# Problem
Copy each line of the entries below that contains the string "agent".

# Records to process
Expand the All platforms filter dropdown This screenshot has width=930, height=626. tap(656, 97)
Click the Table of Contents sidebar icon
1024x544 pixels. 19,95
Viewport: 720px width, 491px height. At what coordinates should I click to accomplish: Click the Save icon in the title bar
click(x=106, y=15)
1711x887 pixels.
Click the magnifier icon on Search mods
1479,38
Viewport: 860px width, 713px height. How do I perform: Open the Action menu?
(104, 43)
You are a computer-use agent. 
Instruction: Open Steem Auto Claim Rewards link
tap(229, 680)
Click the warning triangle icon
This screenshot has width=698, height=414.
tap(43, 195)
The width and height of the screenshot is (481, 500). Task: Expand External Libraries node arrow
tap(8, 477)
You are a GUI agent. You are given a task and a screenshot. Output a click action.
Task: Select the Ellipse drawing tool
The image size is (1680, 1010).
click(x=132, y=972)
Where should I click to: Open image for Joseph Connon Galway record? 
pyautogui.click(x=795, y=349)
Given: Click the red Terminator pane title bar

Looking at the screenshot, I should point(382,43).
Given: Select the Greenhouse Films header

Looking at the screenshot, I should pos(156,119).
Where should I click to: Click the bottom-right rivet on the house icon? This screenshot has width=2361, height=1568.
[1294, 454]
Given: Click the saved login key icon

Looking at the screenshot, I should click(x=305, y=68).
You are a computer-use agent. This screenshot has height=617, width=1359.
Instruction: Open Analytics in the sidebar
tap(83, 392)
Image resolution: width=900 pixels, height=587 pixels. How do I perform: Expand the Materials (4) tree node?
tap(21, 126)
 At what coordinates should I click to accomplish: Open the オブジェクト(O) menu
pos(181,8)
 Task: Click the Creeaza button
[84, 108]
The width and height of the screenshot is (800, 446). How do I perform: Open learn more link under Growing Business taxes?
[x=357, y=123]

# Result of this task
You are a computer-use agent. 
You are a GUI agent. You are given a task and a screenshot. Output a click action.
You are a computer-use agent. This screenshot has height=617, width=1359.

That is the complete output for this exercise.